Village in Gloucestershire, England

Broadwell is a village and civil parish in the English county of Gloucestershire. It is about 1.5 mi north of Stow-on-the-Wold, In the 2001 United Kingdom census, the parish had a population of 384. decreasing to 355 at the 2011 census.

==History==
The 1086 Domesday Book records Broadwell as a property of Evesham Abbey.

The Church of England parish church of Saint Paul was built in the 12th and 13th centuries and restored in the 1860s.

The church and churchyard contain tombs of the Chadwell family who owned Broadwell Manor from the 16th century. The manor house later passed by inheritance to Mary Chamberlayne who rebuilt it after a fire in 1757. The present 18th century manor building and the church are both Grade II* listed.

==Governance==
Broadwell is governed locally by a parish council. The civil parish is part of the ward of Fosseridge. As of 2025 the ward is represented on the Cotswold District Council by Conservative councillor David Cunningham.

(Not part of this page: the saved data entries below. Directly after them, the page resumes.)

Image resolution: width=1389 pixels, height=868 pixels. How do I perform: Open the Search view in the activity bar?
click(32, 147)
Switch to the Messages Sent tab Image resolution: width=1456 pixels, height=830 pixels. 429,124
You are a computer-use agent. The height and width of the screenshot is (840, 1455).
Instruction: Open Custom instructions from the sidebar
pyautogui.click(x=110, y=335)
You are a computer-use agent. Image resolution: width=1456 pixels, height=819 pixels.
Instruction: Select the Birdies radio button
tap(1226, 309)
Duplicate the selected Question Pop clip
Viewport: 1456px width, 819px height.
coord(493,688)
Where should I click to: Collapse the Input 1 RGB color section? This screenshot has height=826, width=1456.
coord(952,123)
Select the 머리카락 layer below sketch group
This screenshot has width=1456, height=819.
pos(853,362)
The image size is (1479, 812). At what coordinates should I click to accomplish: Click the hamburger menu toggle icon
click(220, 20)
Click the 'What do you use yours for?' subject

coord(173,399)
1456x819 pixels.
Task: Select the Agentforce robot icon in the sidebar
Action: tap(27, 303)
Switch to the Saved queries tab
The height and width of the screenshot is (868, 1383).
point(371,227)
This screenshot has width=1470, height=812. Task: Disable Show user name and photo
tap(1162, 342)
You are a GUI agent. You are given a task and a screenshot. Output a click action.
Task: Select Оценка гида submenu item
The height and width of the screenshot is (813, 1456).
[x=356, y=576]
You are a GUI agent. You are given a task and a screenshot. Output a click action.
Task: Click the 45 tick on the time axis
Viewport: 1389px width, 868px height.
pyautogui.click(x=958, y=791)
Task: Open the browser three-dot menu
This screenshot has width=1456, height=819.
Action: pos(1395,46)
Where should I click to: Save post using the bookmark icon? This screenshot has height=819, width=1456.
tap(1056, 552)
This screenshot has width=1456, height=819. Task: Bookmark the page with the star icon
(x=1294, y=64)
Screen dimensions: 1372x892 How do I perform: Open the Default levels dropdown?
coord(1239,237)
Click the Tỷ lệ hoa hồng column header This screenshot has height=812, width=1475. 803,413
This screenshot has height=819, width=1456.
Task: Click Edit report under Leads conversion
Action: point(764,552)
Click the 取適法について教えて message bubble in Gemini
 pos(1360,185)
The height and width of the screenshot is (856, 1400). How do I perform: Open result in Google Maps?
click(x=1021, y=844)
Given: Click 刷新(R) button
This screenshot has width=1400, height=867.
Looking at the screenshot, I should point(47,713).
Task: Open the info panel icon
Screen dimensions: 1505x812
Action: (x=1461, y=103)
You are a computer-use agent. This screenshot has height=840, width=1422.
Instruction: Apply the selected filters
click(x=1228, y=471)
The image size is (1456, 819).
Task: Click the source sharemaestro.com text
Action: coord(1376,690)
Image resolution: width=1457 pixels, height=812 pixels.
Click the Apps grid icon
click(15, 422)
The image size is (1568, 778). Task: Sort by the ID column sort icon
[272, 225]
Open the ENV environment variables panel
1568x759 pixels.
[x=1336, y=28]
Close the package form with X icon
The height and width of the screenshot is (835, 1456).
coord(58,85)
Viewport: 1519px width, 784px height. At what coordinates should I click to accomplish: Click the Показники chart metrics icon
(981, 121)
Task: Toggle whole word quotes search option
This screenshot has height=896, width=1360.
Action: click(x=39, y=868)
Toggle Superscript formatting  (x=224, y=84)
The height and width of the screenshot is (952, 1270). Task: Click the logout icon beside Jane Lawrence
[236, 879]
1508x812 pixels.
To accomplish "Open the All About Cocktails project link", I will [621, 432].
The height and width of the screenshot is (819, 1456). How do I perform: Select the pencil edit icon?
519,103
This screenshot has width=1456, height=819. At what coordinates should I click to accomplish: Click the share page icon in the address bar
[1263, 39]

Since 1992 the village has been represented in Parliament by Conservative MP Sir Geoffrey Clifton-Brown, first within the constituency of Cirencester and Tewkesbury until 1997, The Cotswolds until 2024, and then North Cotswolds. Prior to Brexit in 2020, the area was part of the South West England constituency of the European Parliament.

==Demography==
At the 2001 UK census, the civil parish of Broadwell had a population of 384. The 2001 population density for the ward of Fosseridge was 0.29 per hectare, with a 100 to 88.6 female-to-male ratio. The proportion of residents who classified themselves as White was 99.2%, a figure higher than those for Cotswold (98.8%), the South West (97.7%) and England (90.9%).